The announcement by the D.A.’s office followed a decision by the state Supreme Court, which said today that will not hear an appeal on the case of Gregory Brown, 38. That decision meant that the D.A.’s office must either retry the case or allow Mr. Brown to go free.
Mr. Brown was found guilty of three counts of second-degree murder for the 1995 Valentine’s Day fire in the East Hills section of Pittsburgh that killed firefighters Thomas Brooks, 42, Patricia Conroy, 43, and Marc Kolenda, 27.

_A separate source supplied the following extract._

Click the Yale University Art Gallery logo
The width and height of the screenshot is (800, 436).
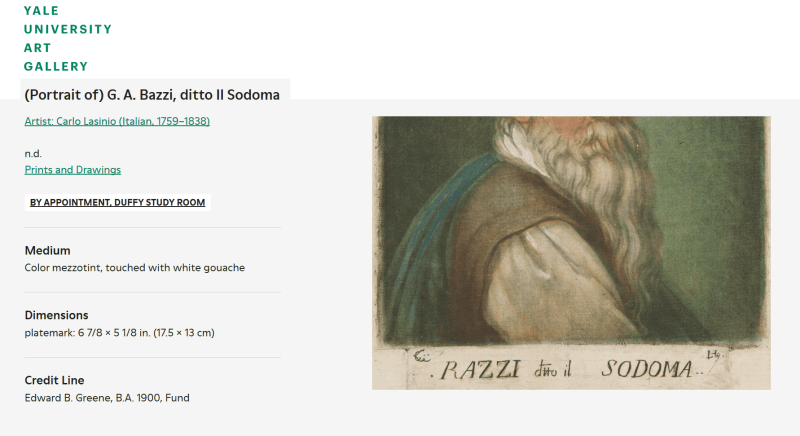coord(67,39)

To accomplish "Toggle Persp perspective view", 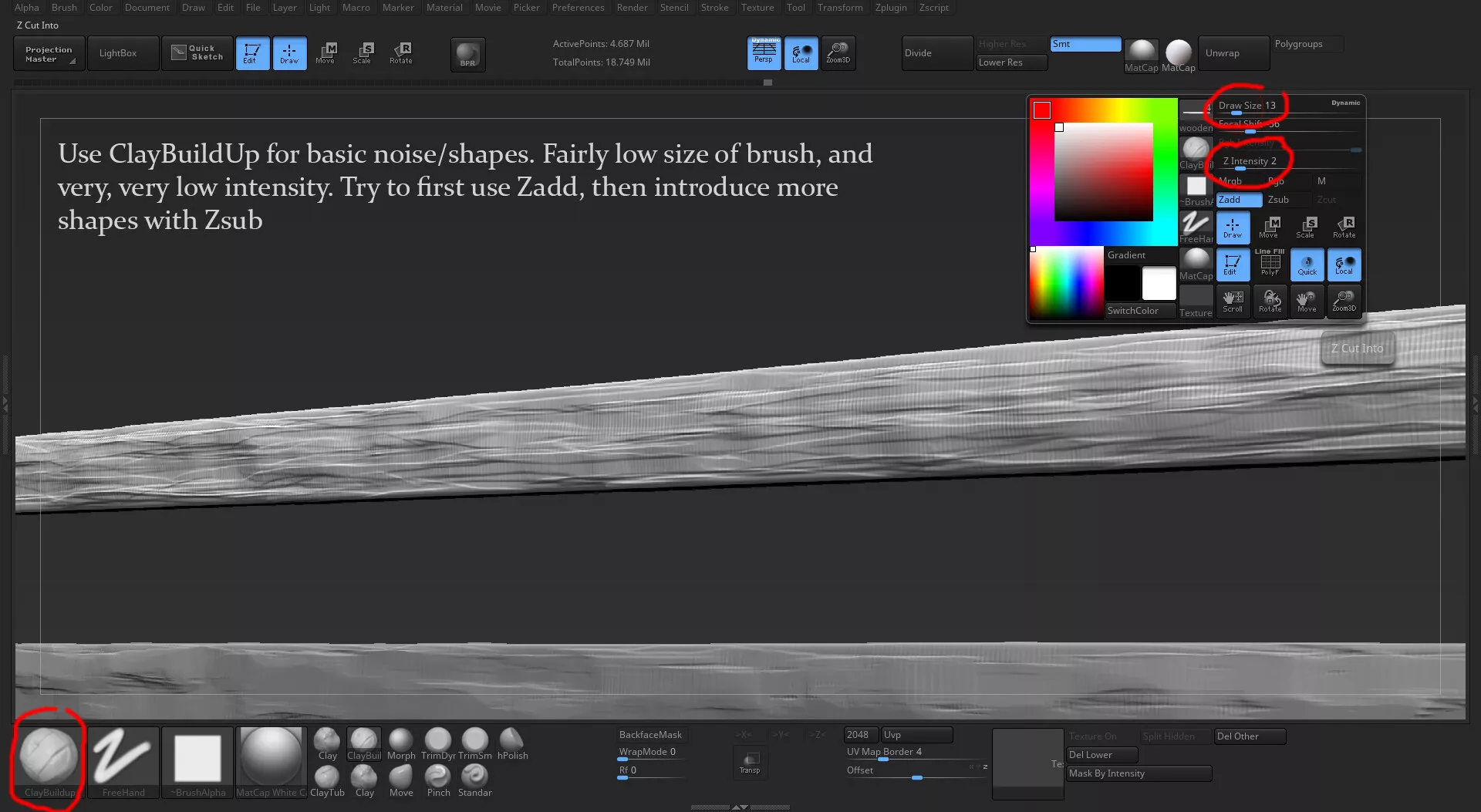I will coord(764,53).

In 2014, Common Pleas Judge Joseph K. Williams III overturned the 1997 conviction, finding that the prosecution withheld impeachment evidence from the defense regarding two critical witnesses who were promised reward money for their testimony.
The DA’s office appealed, and the state Superior Court, in a 2-1 decision, upheld Judge Williams’ ruling, finding that Mr. Brown was “thwarted by the commonwealth’s repeated denials that a reward had even been paid.”
The prosecution appealed that ruling to the state Supreme Court, which today issued an order saying it would not take the case.
The office of District Attorney Stephen A. Zappala Jr. released a statement saying: “The Superior Court has directed that the matter of this arson committed in February of 1995 which resulted in the deaths of three firefighters must be re-tried. The Commonwealth will re-try the case.”
Mr. Brown, who was 17 at the time of the fire, was sentenced to life in prison without parole. At trial, the prosecution argued that Brown and his mother, Darlene Buckner, had plotted to set the fire to collect on a $20,000 renter’s insurance policy. Ms. Buckner was found guilty of insurance fraud and ordered to serve three years’ probation.
His attorney, Dave Fawcett, said his client is “relieved.”
“We’re sensitive to the families of the firefighters whose lives were lost in the tragic fire of 1995, but we represent an innocent man who has spent all of his adult life in jail for a crime he did not commit,” said Mr. Fawcett, an attorney with Reed Smith.
He said Brown was convicted “because of bad arson science, and because [federal Alcohol, Tobacco, Firearms and Explosives] investigators, without telling anyone, agree to pay a poor kid -- a directionless, young teenage criminal – lots of money if he would testify against Greg.”